The Hair-Pedlar in Devon A nineteenth-century tale on the value, both commerical and aesthetical, of hair.

Editor’s note: “The Hair-Pedlar in Devon” by William Clarke was published in 1850 in The Companion to a Cigar. The dialect may be a bit off-putting but the narrative is accessible and clear enough. Here is the story of a wheedling, heartless, hustling hair peddler named Jock Macleod who is trying to buy the hair of young women at a fair in Devon. His tactics seem a combination of seduction, intimidation, ruse, and sales pressure that would make today’s used car salesman seem a rank amateur in comparison. He preys upon young girls with flattery and the temptation of small amounts of money or trinkets. In nearly every case, the girls are remorseful, feeling duped and ashamed, as soon as they sell their hair. Macleod rationalizes his lack of sympathy for his victims by saying that doctors and lawyers feel nothing when they must perform unpleasant tasks in their professions. Macleod gets his comeuppance in the end when he discovers that his daughter was the prey of a rival hair peddler.

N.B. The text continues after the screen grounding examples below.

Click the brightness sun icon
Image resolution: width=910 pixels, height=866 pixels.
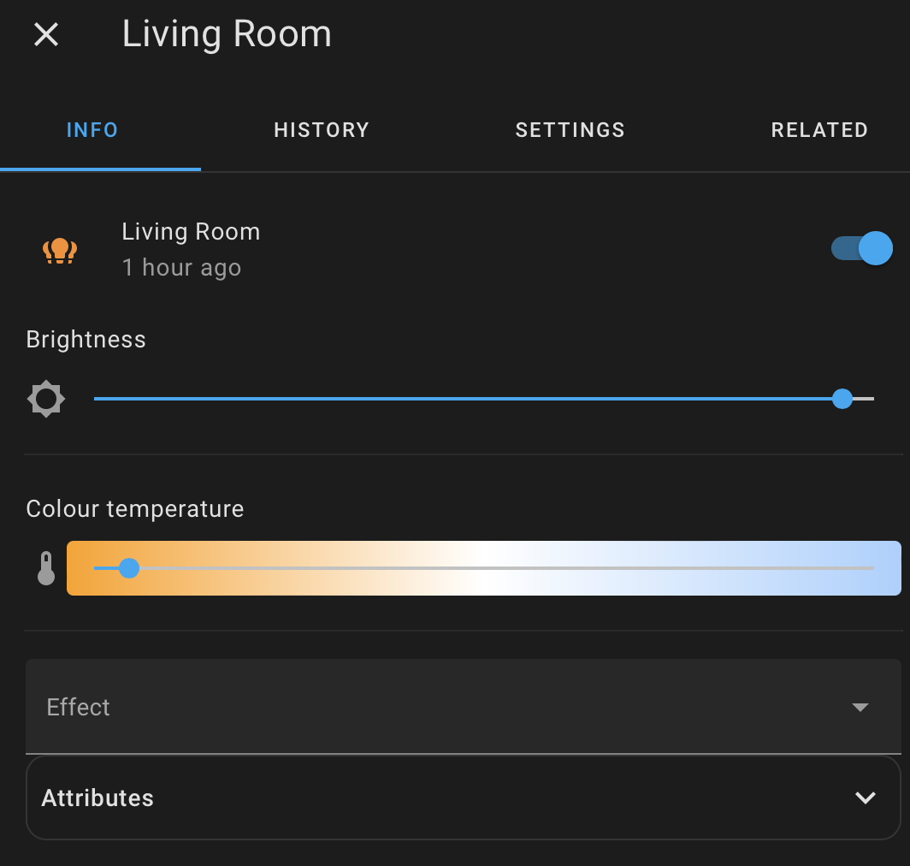pos(45,398)
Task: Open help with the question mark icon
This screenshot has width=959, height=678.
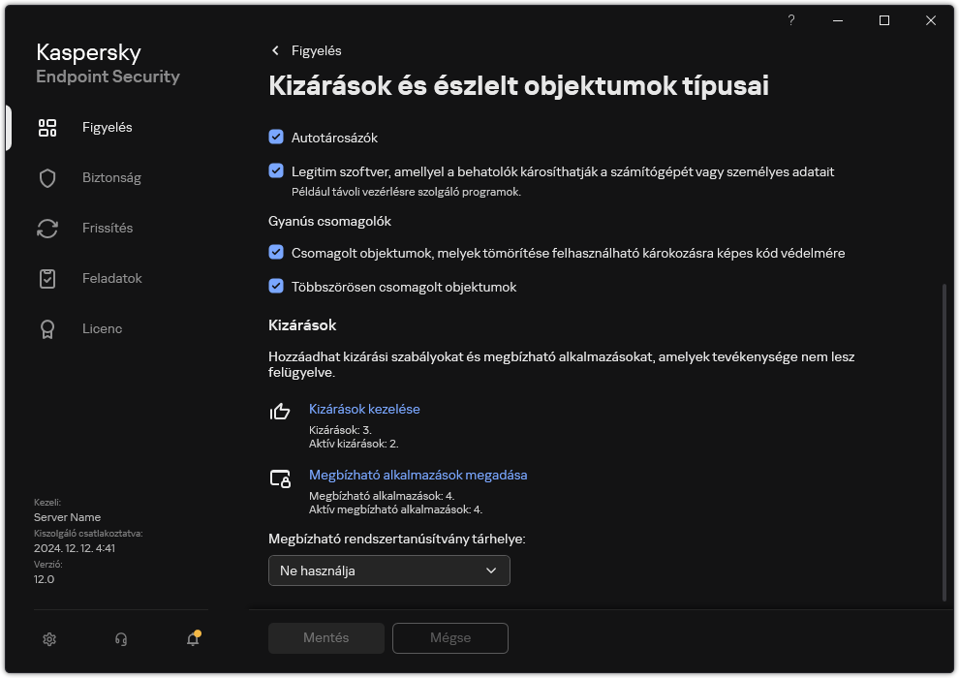Action: pyautogui.click(x=790, y=20)
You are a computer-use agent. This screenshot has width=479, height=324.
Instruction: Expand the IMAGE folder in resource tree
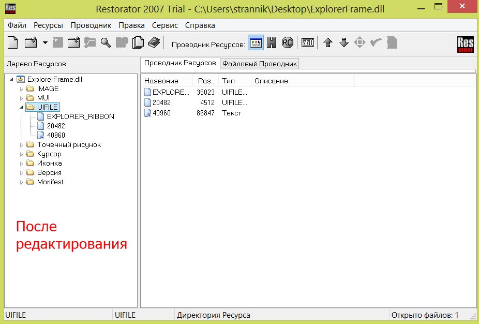click(22, 89)
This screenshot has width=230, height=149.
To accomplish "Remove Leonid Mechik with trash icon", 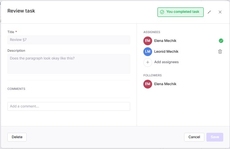I will 220,51.
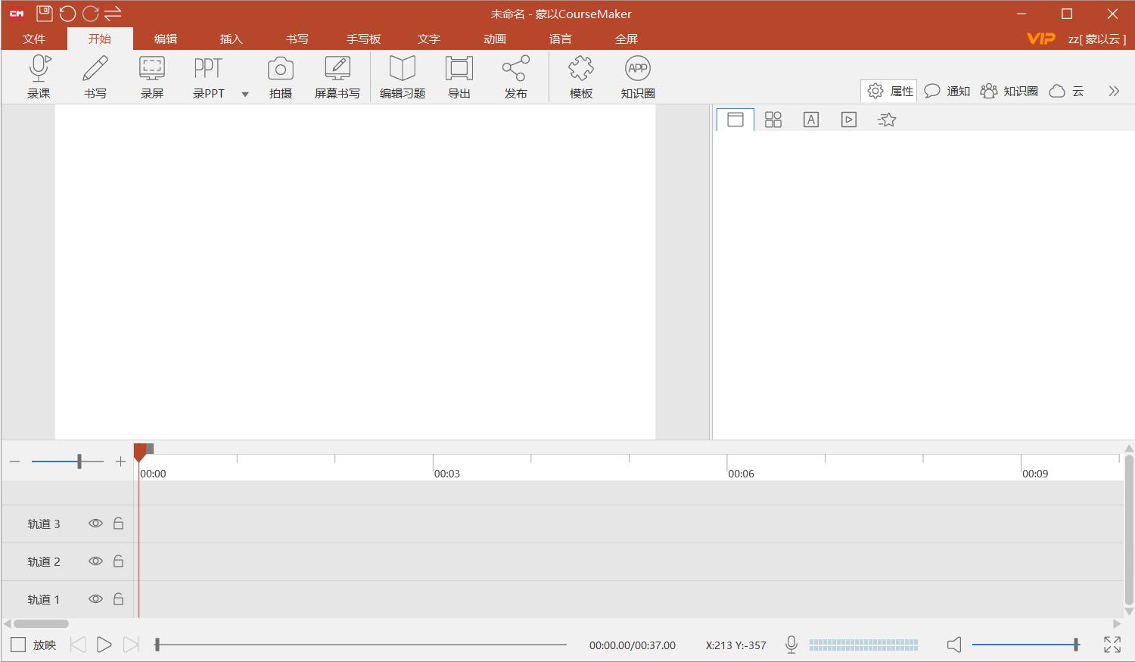Expand the 录PPT dropdown arrow

(x=245, y=95)

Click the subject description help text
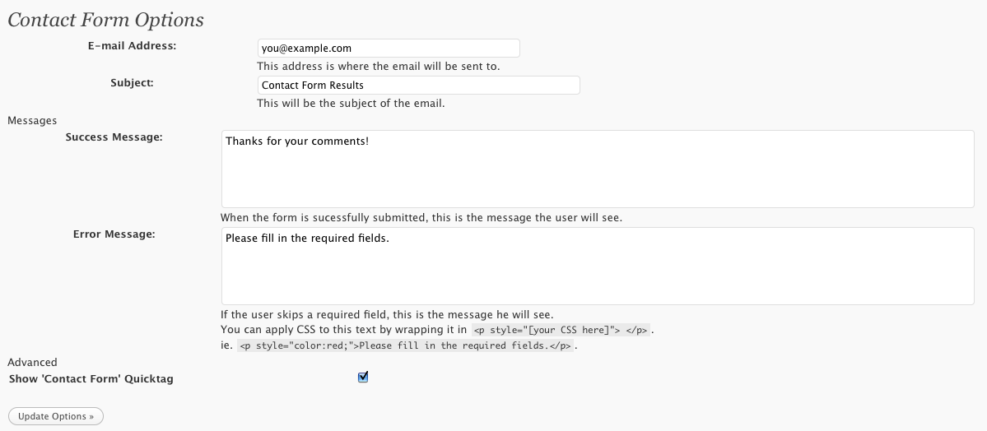(351, 104)
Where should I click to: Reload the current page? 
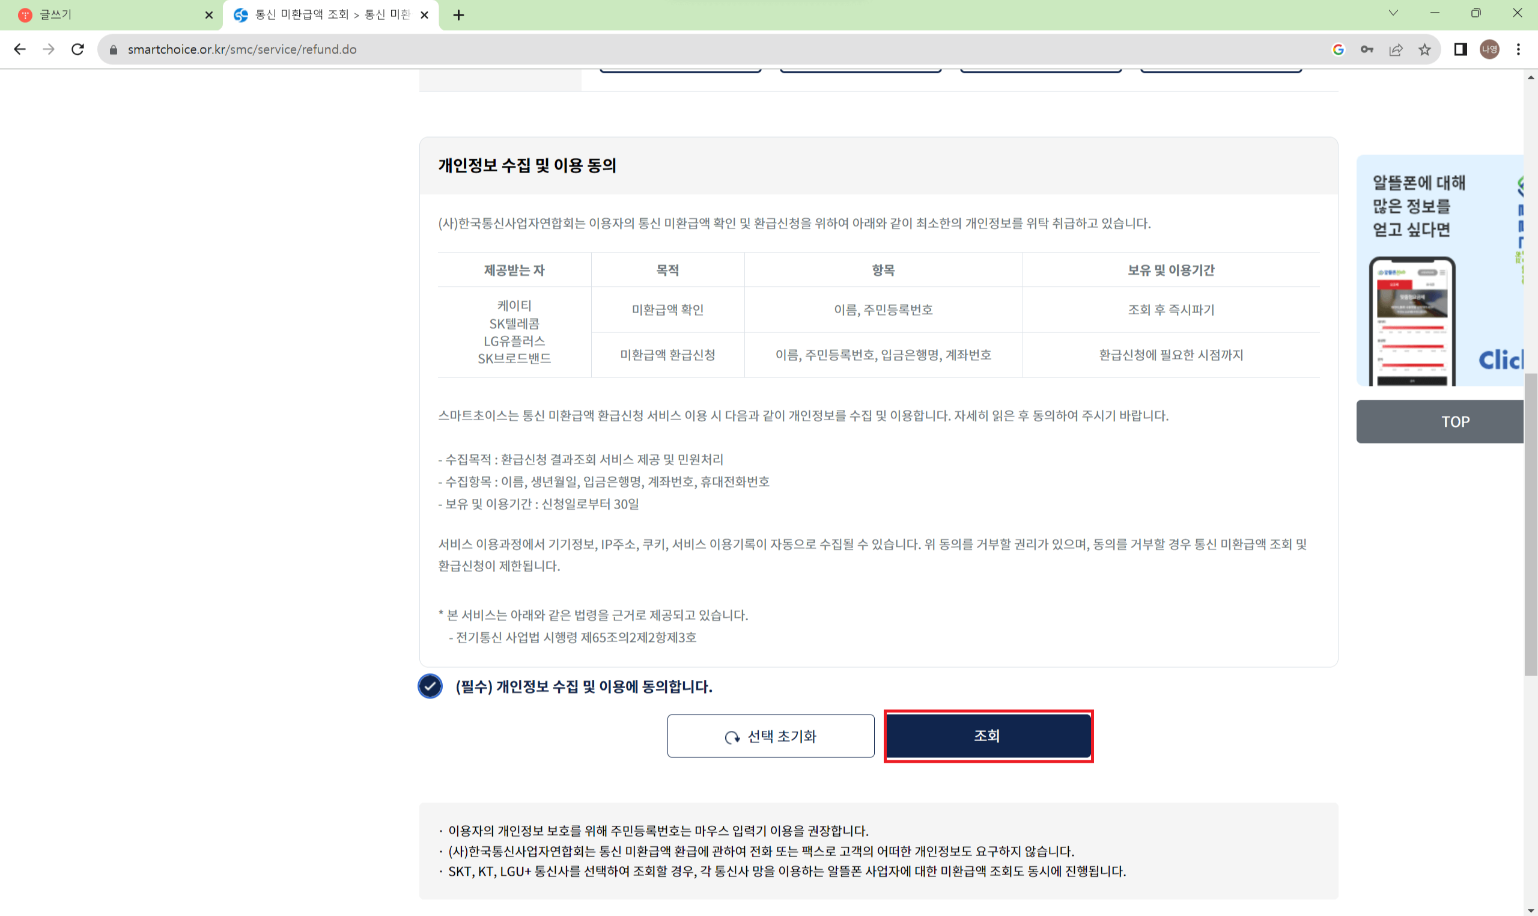tap(78, 49)
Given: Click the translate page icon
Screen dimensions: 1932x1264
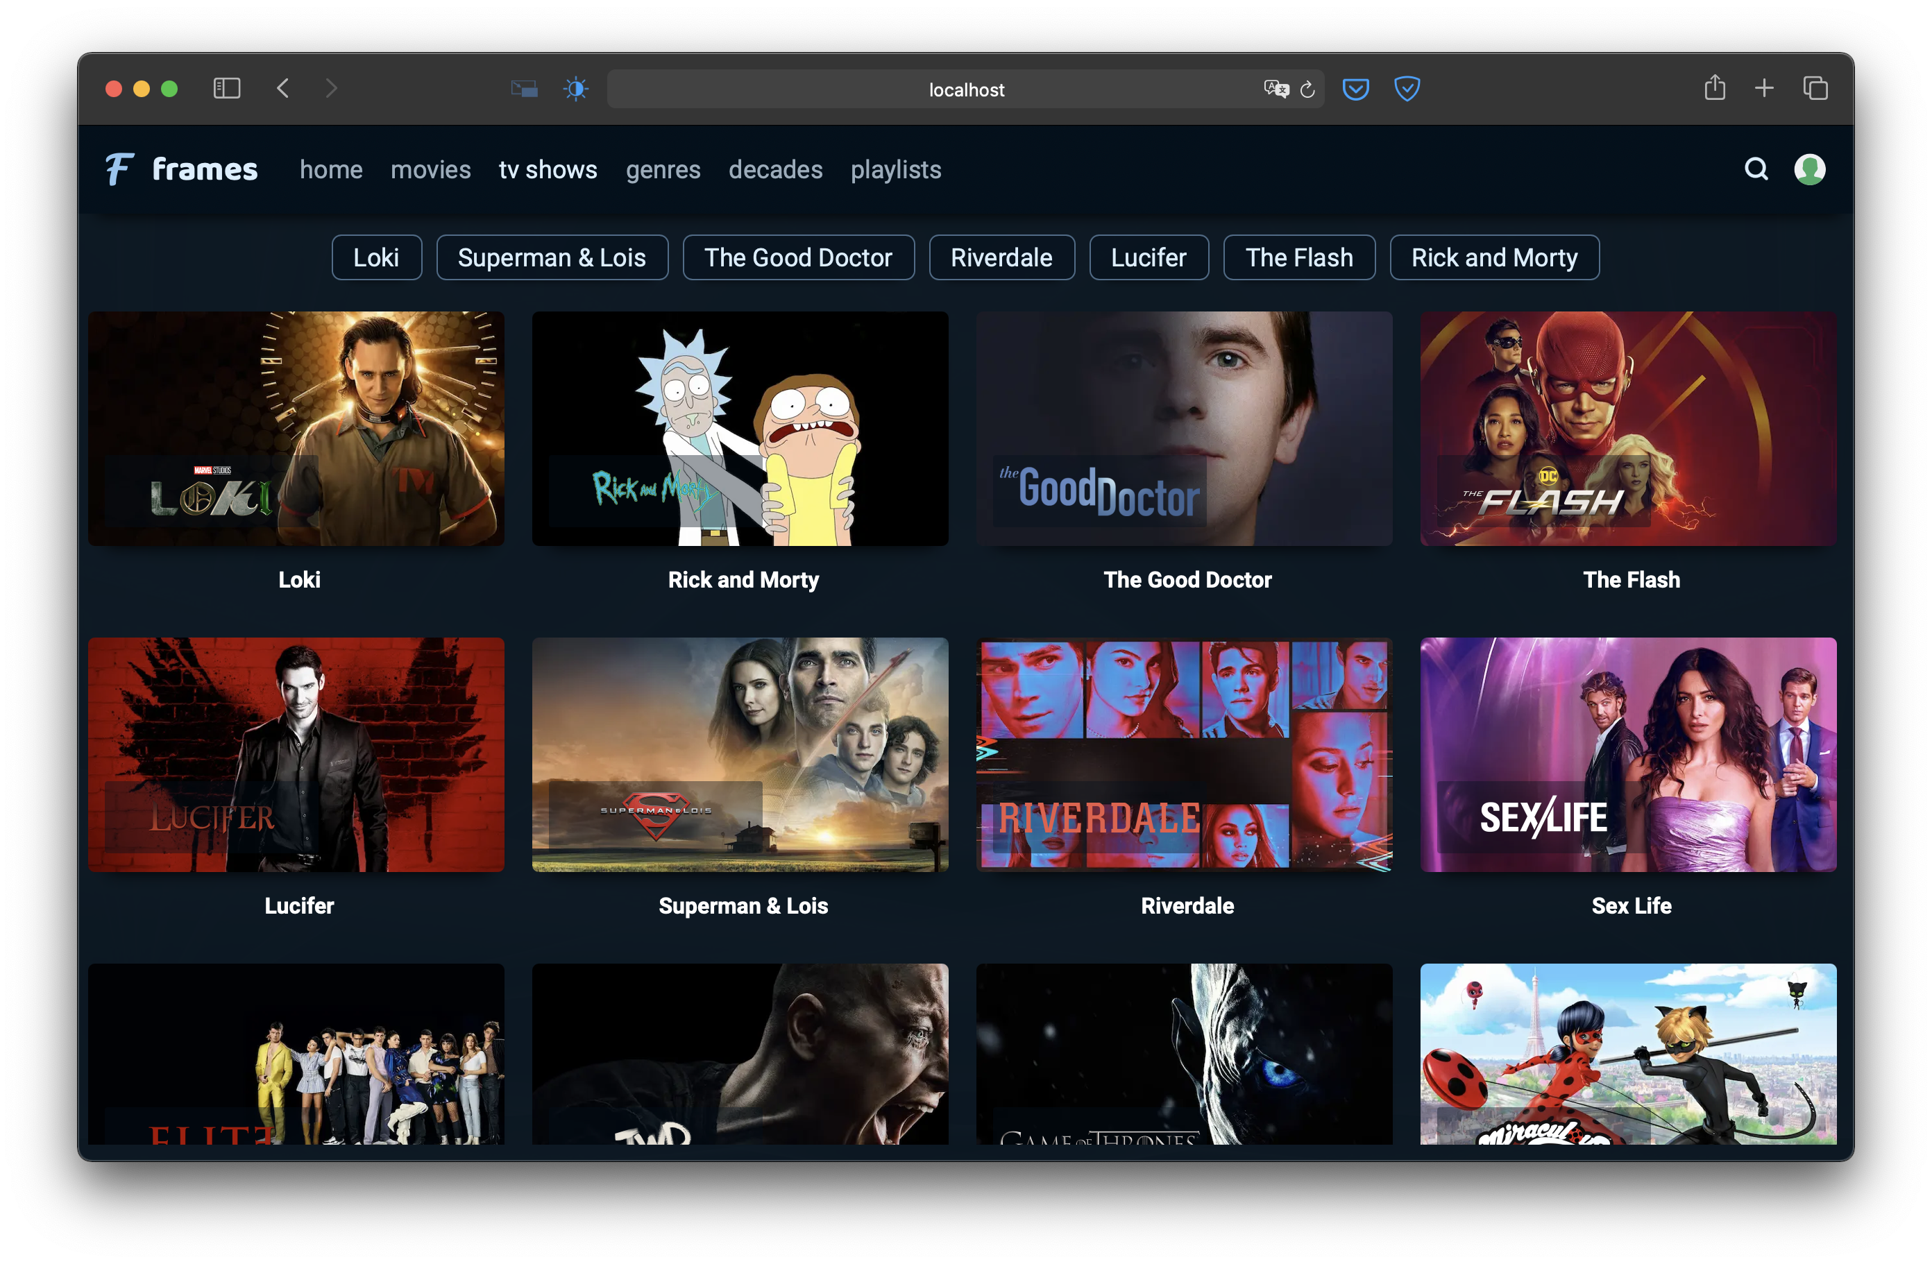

The essay provides a vivid sociological picture of how hair was harvested in nineteenth-century England and, indeed, in Europe, much as it is in Asia today. “The hour of bitter distress was the time of his harvest and whenever penury knocked at the door, Jock was sure to follow, if there were any fair females within.” In this way, Macleod resembled an ambulance-chasing lawyer. The women of poor families that needed money to bury a loved one or to put food on the table were especially vulnerable. He disparages a woman who refuses to sell her hair by saying that when she is a goodwife and about to have her second child, she will sell what half of what he had offered. There are more women hair peddlers today than in the nineteenth century, although men still dominate by far and women peddlers are in the same economic position of trying to turn a profit from the hair they obtain, so they are in no less an adversarial position with their clients than the men are. Women are generally more knowledgeable of what their hair may be worth these days to the extent that they know their hair is sought after. Nonetheless, poor women usually sell their hair for small sums because they are not in a strong bargaining position because they are poor. Natural resources must be cheap in order to compensate for the expense of the manufactured commodity for which they are essential.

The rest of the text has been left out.